At the bottom of the page, Will had drawn a sketch of an eye-and-lightning-bolt symbol.

“Hey! I think I may have found the name of our mysterious machine!” Mabel said, waving a piece of aged paper. “It’s called the Metaphysickometer.”

“That’s a mouthful,” Jericho said, coming to stand beside Mabel and read over her shoulder.

“Yes. Um. It is. Uh… anyway. Will refers to it in this letter,” Mabel said.

New Orleans, Louisiana

February 23, 1906

Dear Cornelius,

This evening, I attended a ritual led by Mama Thibault, sixty-two years of age, born in Haiti, now resident priestess of a voudon shop on Dumaine Street. Locals come to her for help with any number of complaints, from physical ailments to spells for true love or the lifting of imagined curses.
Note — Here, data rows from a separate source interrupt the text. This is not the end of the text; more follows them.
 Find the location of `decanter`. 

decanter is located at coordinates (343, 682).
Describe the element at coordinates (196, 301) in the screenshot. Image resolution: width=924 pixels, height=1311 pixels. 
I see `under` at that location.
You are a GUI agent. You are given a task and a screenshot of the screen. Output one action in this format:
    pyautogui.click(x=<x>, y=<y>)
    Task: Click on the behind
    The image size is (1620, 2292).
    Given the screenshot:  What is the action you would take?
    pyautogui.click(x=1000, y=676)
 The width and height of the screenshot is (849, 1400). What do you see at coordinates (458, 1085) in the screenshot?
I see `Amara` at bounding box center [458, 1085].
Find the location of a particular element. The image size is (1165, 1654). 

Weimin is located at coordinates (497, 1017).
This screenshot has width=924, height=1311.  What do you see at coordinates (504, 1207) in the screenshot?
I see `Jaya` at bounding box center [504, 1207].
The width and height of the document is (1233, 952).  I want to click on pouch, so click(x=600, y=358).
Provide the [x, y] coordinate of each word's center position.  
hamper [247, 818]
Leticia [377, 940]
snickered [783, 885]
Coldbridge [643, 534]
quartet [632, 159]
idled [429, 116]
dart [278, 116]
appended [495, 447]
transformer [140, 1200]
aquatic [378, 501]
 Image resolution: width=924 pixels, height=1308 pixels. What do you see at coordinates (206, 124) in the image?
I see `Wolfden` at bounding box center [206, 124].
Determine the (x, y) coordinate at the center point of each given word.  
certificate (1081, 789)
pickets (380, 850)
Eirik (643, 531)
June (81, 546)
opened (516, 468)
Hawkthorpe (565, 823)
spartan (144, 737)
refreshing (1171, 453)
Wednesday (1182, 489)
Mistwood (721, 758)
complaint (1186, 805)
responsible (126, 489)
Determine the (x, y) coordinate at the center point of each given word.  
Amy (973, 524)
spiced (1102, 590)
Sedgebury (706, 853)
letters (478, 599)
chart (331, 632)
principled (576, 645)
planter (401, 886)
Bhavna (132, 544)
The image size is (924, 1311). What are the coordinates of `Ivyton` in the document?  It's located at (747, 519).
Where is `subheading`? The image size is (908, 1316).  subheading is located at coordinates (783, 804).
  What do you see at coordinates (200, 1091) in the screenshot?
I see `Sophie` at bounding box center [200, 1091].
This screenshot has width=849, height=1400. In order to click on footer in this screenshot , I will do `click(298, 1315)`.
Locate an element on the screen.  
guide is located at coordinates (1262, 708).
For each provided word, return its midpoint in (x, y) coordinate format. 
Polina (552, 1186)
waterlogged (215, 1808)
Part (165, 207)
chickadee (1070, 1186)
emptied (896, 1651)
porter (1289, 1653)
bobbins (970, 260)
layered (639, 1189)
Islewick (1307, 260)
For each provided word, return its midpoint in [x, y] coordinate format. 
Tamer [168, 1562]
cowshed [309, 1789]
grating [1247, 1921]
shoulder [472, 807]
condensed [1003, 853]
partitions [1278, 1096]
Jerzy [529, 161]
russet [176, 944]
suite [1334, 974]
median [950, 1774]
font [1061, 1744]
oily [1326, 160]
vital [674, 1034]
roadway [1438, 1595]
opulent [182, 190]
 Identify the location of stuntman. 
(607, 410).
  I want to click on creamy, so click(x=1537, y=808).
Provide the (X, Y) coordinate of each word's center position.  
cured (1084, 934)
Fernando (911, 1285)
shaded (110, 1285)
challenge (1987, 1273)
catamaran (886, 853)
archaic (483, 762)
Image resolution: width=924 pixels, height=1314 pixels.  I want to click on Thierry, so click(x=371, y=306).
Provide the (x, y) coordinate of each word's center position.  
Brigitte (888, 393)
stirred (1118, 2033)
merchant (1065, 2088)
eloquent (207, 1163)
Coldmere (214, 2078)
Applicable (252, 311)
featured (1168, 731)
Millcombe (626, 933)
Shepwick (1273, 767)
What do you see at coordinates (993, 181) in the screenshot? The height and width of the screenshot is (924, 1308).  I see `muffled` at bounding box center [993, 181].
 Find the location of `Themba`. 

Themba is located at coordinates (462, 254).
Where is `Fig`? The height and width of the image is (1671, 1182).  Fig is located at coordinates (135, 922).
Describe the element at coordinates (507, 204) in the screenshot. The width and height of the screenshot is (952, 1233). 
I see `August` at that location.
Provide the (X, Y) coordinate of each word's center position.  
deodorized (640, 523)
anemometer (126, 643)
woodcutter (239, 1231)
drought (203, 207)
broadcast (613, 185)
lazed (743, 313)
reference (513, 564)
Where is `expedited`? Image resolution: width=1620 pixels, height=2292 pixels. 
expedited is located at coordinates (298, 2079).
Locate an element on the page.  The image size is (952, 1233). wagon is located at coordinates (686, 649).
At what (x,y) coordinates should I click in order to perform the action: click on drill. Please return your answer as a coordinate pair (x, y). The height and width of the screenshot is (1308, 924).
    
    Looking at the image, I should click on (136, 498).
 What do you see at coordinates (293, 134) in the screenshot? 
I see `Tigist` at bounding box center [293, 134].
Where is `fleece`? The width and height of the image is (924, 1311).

A hospitable woman with twelve grandchildren to her name, all of whom dote upon her, Mama Thibault said she’d been able to speak to the dead since the age of twelve. “The dead do not frighten me. Takes the living to do that,” she claimed. After consulting with the lwas, and extracting a fee of five cents for her services, she allowed us to test Jake’s Metaphysickometer during her ritual. As she slipped into her spiritual trance, the needle jumped to forty, then fifty, indicating the increased electromagnetic activity we’ve come to associate with the presence of ghosts. Interestingly, Mama Thibault herself seemed also to vibrate at a slightly higher frequency, interfering with the operating of much of our machinery. Jake was baffled but intrigued by this finding. Margaret and Rotke have gathered samples.

I hope you are well. Spring shall come soon enough.

Fondly,

Will

Mabel patted the strange box of wires and gears and needles. “Well, hello there, Metaphysickometer! Pleased to meet you. Gee, an early Jake Marlowe invention! Might be valuable. I wonder why he never touts this one like he does everything else?”